Dairy producer Fonterra has welcomed the Government’s goal of New Zealand becoming predator free by 2050.

“This is a hugely significant goal, and one that the dairy industry shares,” said Carolyn Mortland, Fonterra’s director of Social Responsibility. “A predator free New Zealand would have significant benefits for New Zealand’s environment as well as help with animal TB eradication.”

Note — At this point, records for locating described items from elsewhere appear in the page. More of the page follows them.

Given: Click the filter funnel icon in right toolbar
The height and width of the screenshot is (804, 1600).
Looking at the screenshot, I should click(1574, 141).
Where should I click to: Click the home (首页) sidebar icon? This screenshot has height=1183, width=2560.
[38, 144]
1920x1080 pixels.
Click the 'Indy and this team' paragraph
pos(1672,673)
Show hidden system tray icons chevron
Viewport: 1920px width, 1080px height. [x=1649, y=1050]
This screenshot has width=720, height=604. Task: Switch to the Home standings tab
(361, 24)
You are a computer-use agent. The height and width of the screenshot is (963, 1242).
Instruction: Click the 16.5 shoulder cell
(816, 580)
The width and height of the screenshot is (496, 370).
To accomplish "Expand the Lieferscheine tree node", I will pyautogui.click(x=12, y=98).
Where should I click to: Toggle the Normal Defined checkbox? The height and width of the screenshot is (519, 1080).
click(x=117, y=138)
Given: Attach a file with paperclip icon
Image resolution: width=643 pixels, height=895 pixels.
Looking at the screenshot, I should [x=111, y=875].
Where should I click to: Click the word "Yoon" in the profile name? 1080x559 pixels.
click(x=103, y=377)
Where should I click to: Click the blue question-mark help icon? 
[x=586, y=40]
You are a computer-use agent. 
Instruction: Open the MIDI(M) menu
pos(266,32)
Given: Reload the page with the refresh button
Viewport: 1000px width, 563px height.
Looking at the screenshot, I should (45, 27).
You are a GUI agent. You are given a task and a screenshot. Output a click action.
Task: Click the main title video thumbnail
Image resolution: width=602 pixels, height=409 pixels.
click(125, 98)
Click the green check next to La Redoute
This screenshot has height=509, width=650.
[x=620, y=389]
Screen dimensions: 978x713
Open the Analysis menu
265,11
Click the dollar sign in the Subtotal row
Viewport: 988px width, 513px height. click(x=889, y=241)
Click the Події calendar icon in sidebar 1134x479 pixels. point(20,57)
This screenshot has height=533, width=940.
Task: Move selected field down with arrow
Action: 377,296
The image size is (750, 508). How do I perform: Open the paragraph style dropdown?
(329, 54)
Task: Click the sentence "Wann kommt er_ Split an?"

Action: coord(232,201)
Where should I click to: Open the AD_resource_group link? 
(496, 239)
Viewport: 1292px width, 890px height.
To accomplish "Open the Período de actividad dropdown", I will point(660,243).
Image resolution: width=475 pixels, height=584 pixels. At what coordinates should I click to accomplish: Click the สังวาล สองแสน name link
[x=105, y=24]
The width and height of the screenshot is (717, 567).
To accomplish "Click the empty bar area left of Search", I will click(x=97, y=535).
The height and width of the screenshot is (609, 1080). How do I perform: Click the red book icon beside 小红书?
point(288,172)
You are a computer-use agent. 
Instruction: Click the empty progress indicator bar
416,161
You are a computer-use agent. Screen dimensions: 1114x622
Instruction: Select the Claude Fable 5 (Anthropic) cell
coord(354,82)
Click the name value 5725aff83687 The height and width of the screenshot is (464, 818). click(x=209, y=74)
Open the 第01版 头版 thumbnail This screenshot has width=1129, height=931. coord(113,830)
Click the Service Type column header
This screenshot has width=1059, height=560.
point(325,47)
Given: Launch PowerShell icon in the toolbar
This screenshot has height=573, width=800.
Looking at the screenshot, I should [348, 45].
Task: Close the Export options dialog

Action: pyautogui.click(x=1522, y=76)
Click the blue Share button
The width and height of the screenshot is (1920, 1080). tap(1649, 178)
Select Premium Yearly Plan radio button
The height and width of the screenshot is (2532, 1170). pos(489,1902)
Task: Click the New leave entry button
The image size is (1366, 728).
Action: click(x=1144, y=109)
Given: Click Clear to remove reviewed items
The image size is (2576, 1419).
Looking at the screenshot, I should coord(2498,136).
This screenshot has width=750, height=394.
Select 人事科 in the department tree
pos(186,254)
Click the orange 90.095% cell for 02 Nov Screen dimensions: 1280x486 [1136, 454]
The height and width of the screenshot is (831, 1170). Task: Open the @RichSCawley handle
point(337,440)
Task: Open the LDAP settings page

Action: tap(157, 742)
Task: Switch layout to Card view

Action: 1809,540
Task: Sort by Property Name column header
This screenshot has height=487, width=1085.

TB and other diseases carried by possums and rats carry a high on-going cost to farmers, as well as to dairy companies investing in pest control for the protection of production facilities. Mortland said New Zealand dairy companies are working together on the issue, and have made a $3 million commitment over two years for investment in the Zero Invasive Predators research project. ZIP’s vision is to completely remove rats, stoats and possums from large areas of the mainland, and keep them out.

The funding includes an innovative predator enclosure at Lincoln University that allows trials of new technology to more rapidly take pest-control concepts through to real world solutions.

Research is also underway on lowering the height of predator fences to that of a standard 1.1m farm fence, which has huge potential to exclude rats, possums and stoats from farms and dairy production sites.

“Having the dairy industry contribute funding this type of research is a critical part of being responsible stewards of the land,” said Mortland. “The ambitious goal set by Government this week gives us real encouragement that these types of programmes will get the ongoing support and partnership that is needed to deliver results. It’s our hope that ZIP will be a key player in helping NZ achieve the Government’s target, and deliver results for both our environment and economy,” she said.

The ZIP investment sits within an overall $16 million per annum investment in pest management from the dairy industry.